Driving without a map
We control what you see and hear.
This dire warning, which opened each show in the original Outer Limits television series, and has been retained in the new Atlantis/Trilogy revival of the chilling program, is at the core of the battle waging in Ottawa.
The growing struggle between cultural and free market imperatives provides the context to the crtc’s Keith Spicer’s criticism of the Bureau of Competition Policy and its suggestion that Cancon worthiness be passed through more governmental approval.
The Director’s Guild of Canada, for one, has added its voice to the mounting fears that the Competition Bureau vision of replacing the current broadcast system with targeted cultural subsidies will only serve to provide our soon-to-be-converged tv system with a formulaic structure as dysfunctional as our film Cancon model.

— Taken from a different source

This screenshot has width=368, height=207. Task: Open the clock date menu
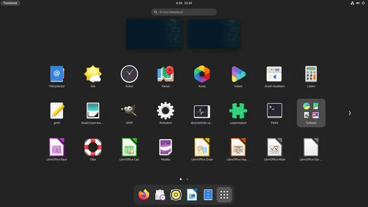pos(184,3)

To add to the confusion, the incredibly advanced technologies for content creation and delivery, which have brought everyone to the stage of outlining their I-Way architecture scenarios, have only opened up new hornet’s nests of conflicting visions of the various interest groups. As if trying to map out the unknown weren’t a daunting enough task, folks acknowledge that with new tv subspecies, broadcasting itself may need redefinition.
There are many gray areas when it comes to just understanding – never mind attempting to cast regulatory judgment – on everything from interactive to inevitable new cyberad opportunities. And, if tv spots incorporating the latest seamless cgi tricks (where plastic toys realistically spring to life confusing kids’ expectations) are anything to go by, this could become a significant issue.
In an industry where it’s not out of the ordinary to re-animate the dead to sell soda pop or finish a film, the task of anticipating what’s coming down the pike as fast-growing industries converge seems unrealistic. Trying to stick the whole shebang under the Broadcasting Act umbrella is a comforting concept, but just because it’s possible to converge the technologies doesn’t mean converging regulation follows.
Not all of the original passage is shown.